# [Records from a collection]

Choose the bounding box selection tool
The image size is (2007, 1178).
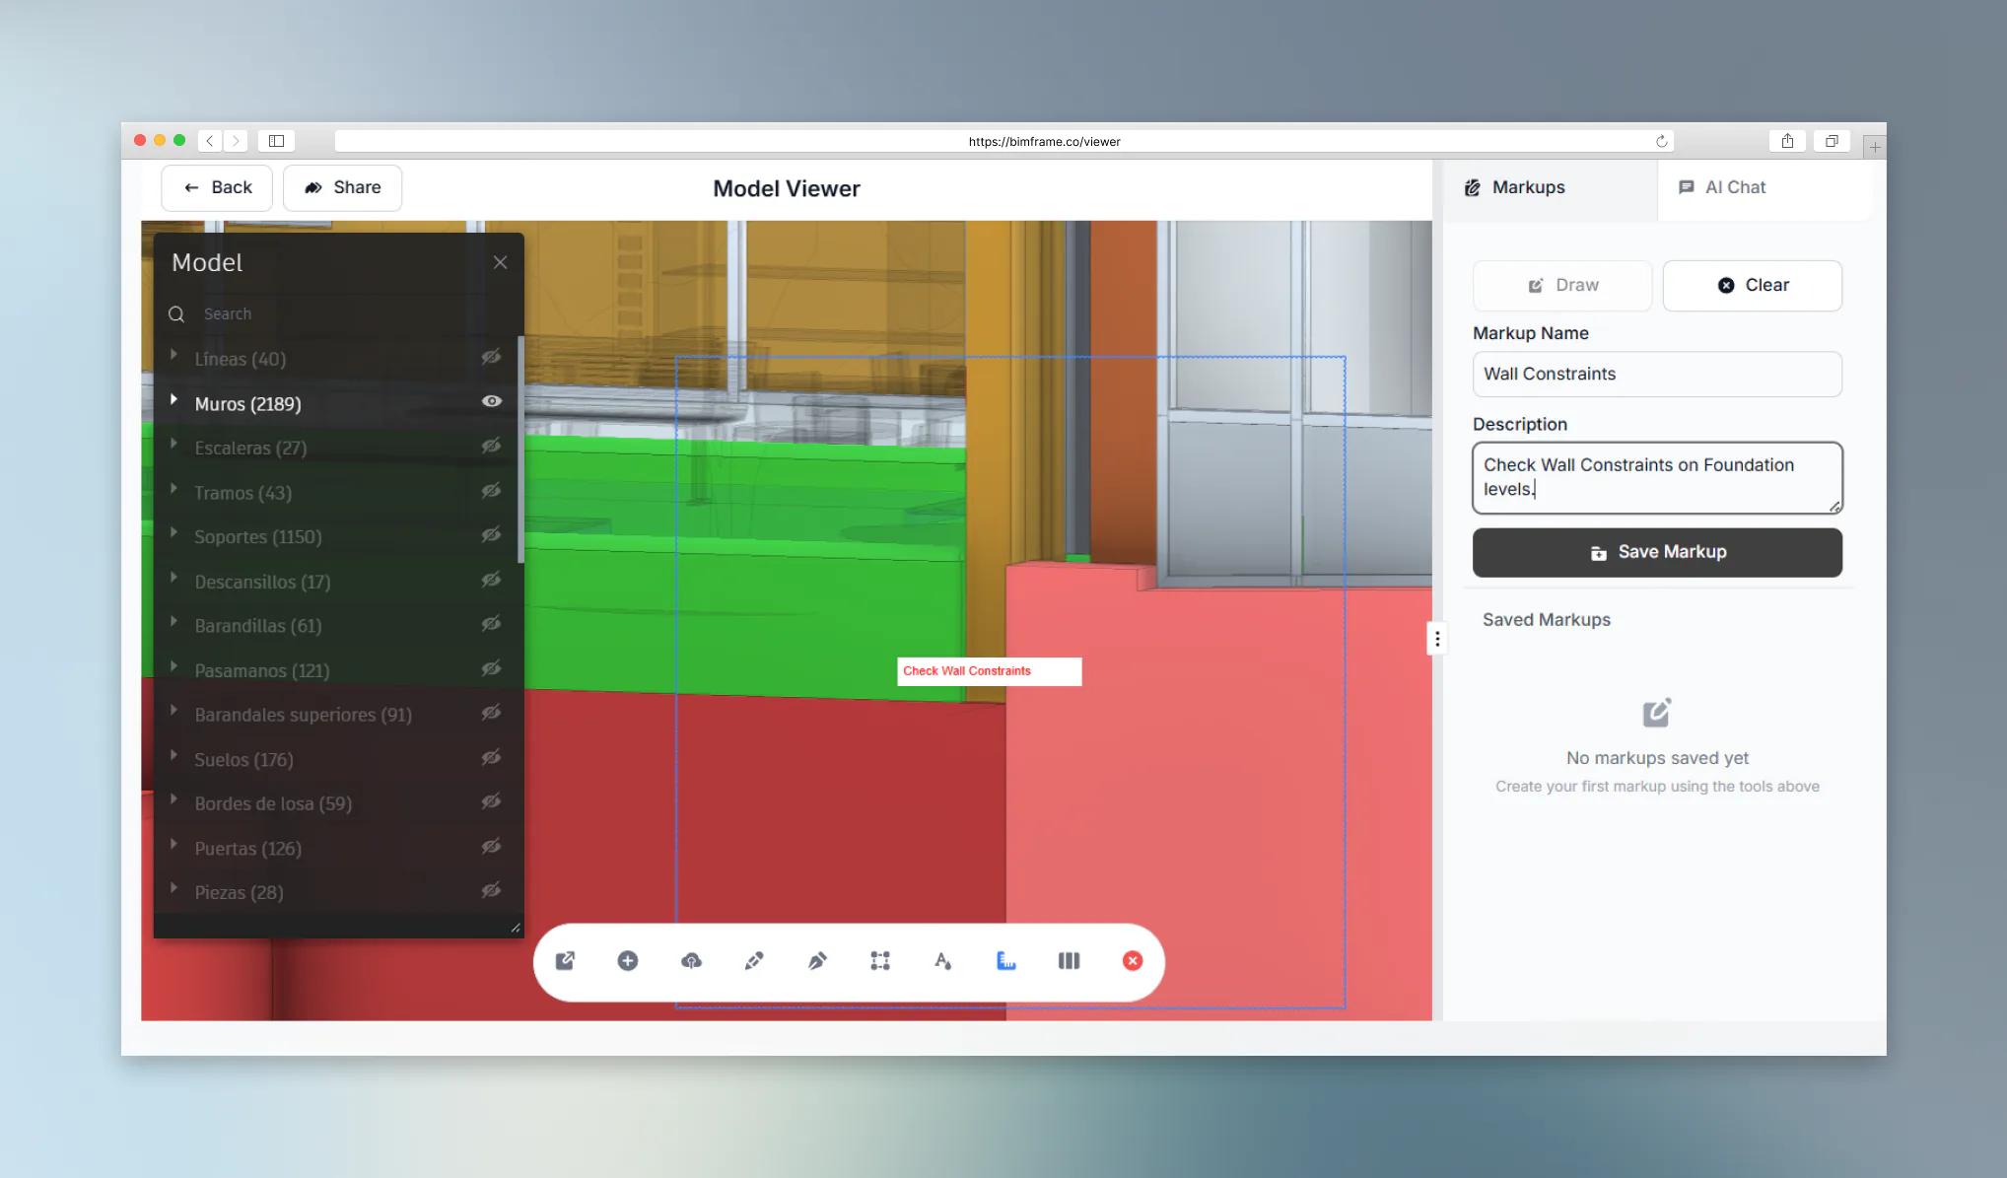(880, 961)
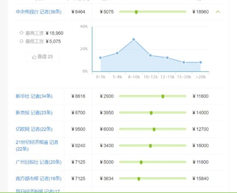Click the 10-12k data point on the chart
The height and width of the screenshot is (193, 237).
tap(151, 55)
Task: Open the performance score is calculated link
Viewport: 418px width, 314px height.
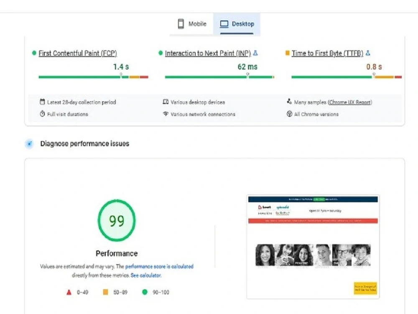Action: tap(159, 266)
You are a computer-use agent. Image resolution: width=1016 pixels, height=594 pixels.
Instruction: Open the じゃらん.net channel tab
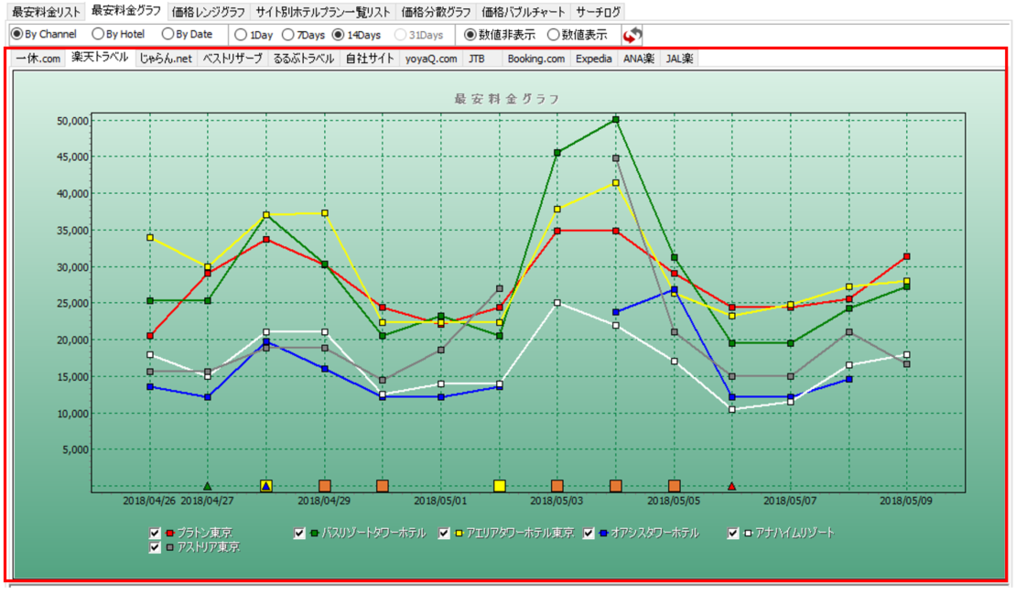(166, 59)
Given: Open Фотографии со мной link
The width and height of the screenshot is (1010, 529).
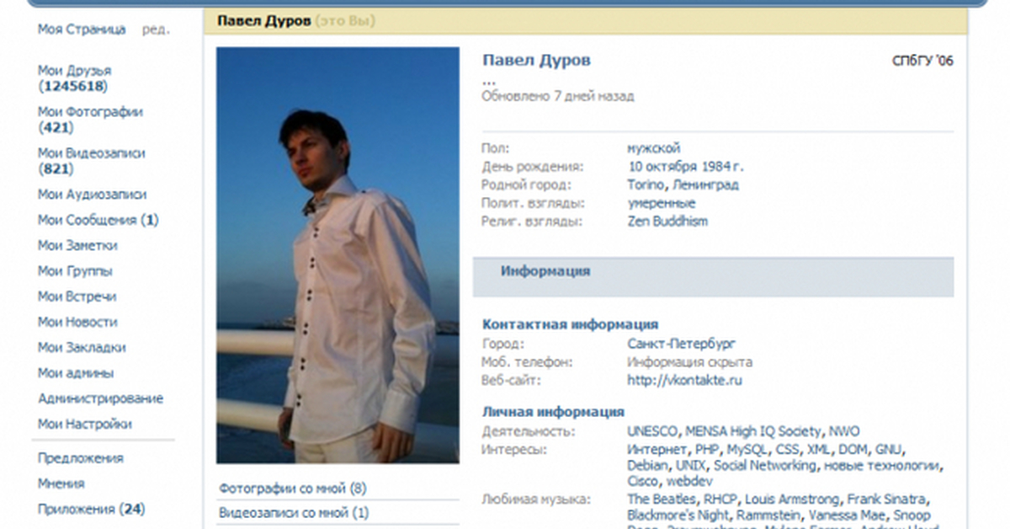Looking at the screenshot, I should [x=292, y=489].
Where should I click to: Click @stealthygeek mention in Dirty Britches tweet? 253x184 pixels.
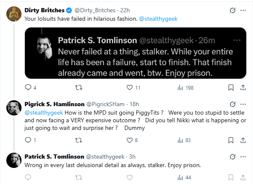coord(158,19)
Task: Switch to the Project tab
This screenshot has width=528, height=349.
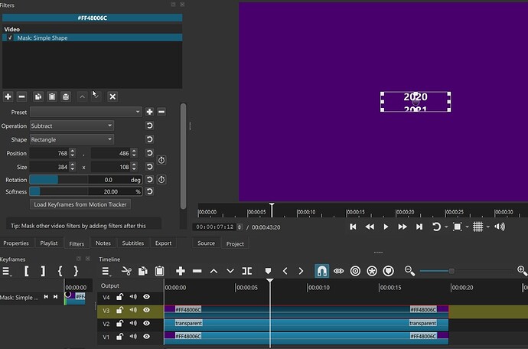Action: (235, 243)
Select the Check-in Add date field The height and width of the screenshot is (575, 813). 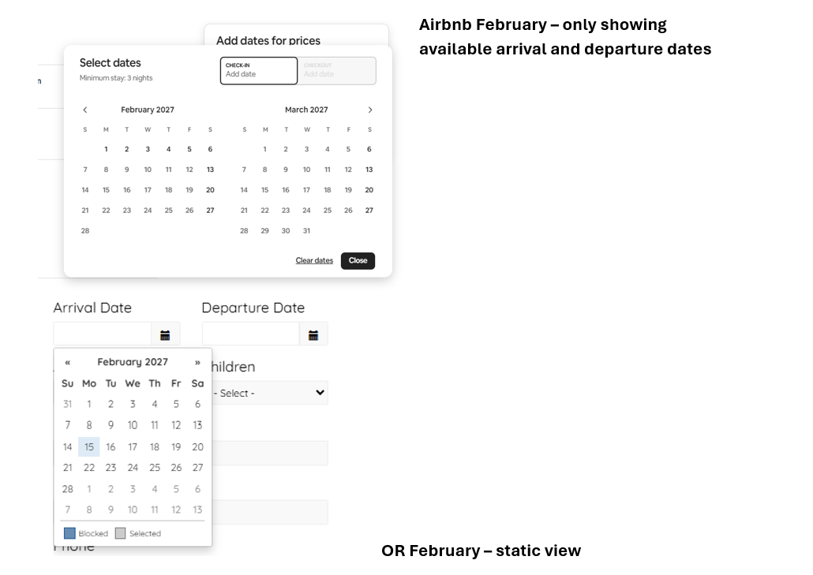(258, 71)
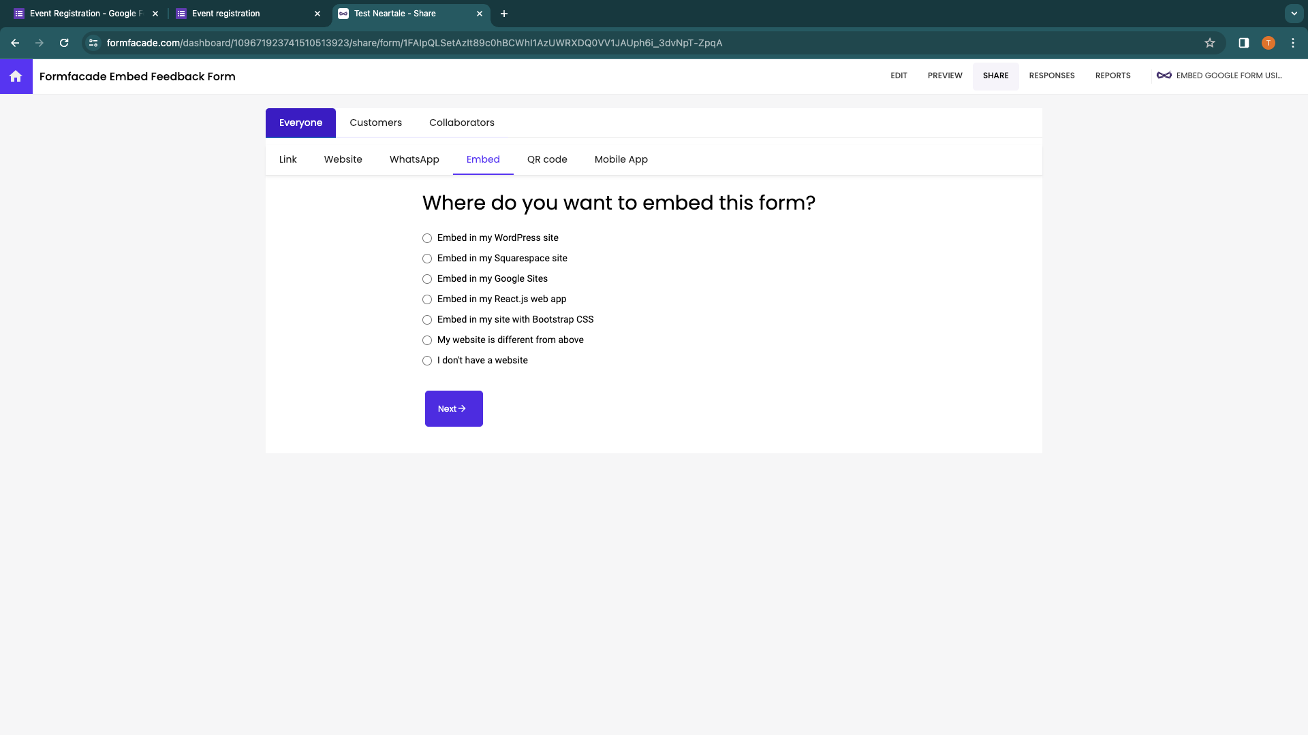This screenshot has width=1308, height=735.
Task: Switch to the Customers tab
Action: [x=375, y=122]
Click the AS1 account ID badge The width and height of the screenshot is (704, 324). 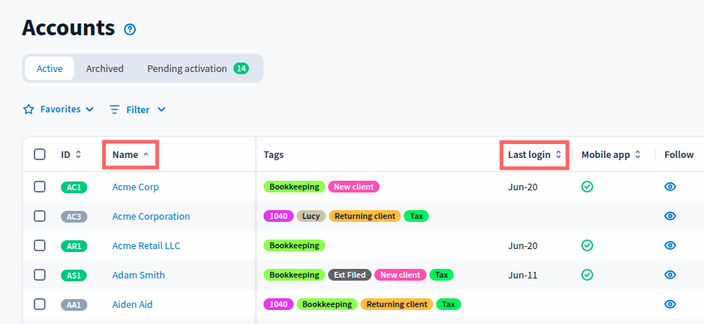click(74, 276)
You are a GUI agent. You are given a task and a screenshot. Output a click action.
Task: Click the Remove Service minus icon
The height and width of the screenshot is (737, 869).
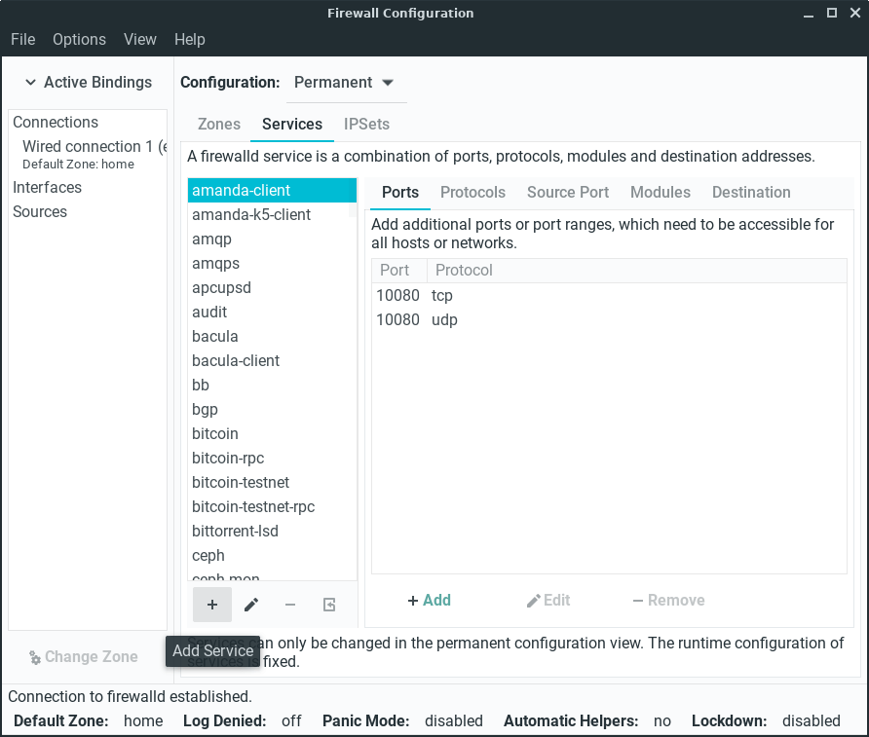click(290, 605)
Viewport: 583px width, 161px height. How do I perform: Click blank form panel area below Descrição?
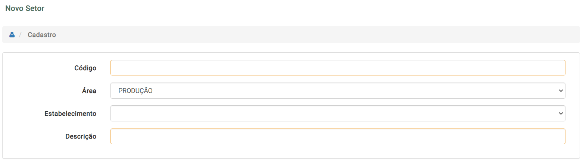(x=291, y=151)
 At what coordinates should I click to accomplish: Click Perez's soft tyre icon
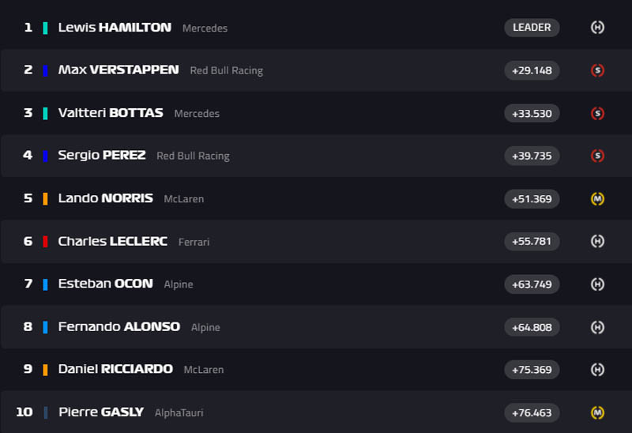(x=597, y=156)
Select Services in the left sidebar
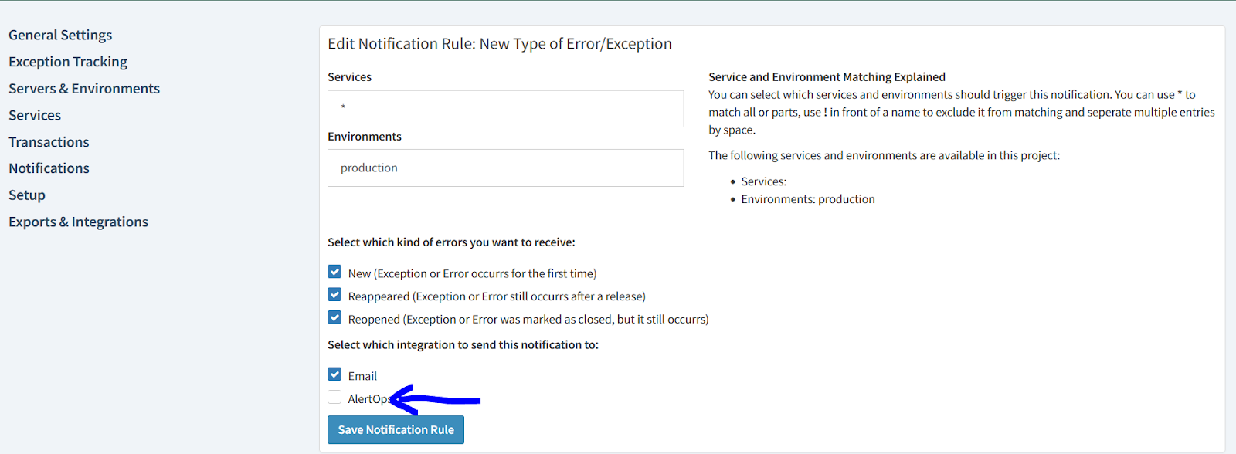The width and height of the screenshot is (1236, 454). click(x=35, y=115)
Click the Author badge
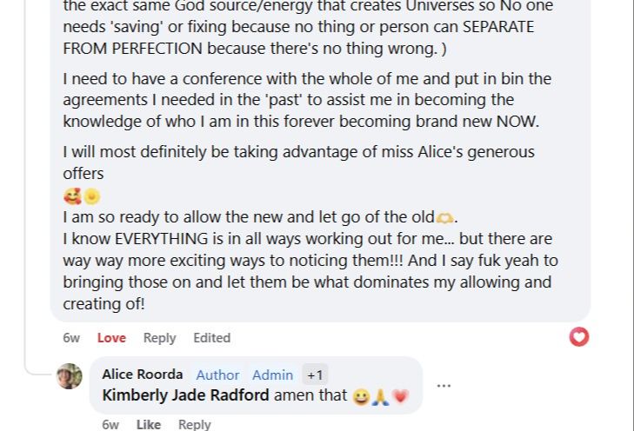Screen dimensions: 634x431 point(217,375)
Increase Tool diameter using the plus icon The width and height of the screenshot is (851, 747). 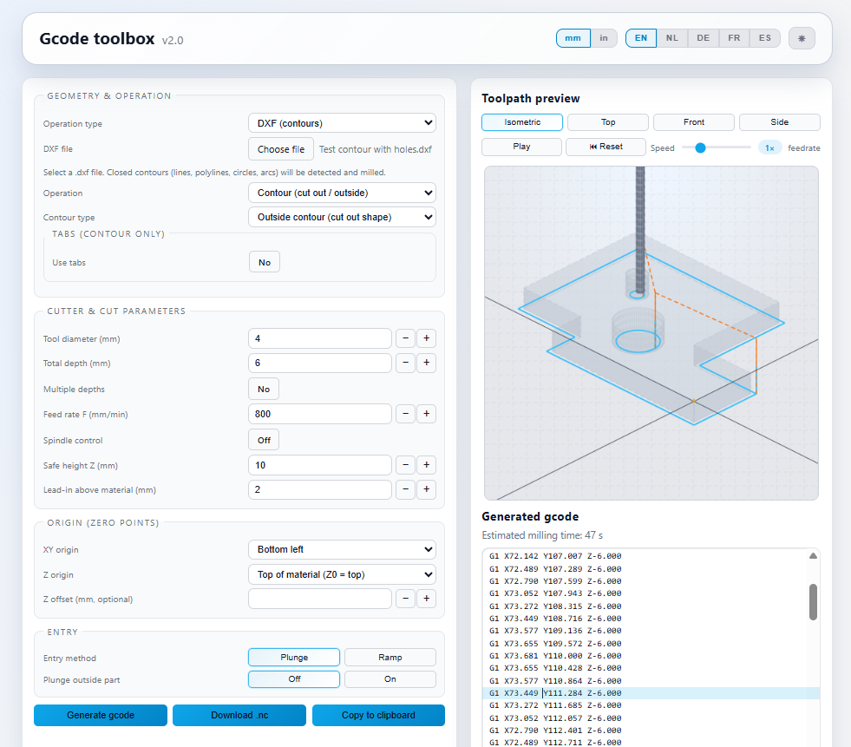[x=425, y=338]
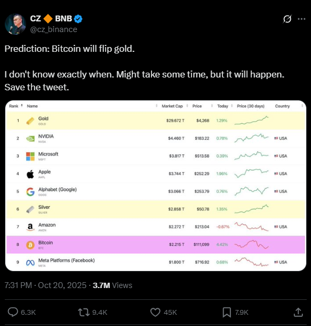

# [Problem]
Scan the records above. Return every line with "link" in it.

# [Exercise output]
Task: Open the performance score is calculated link
Given: Open Фотографии со мной link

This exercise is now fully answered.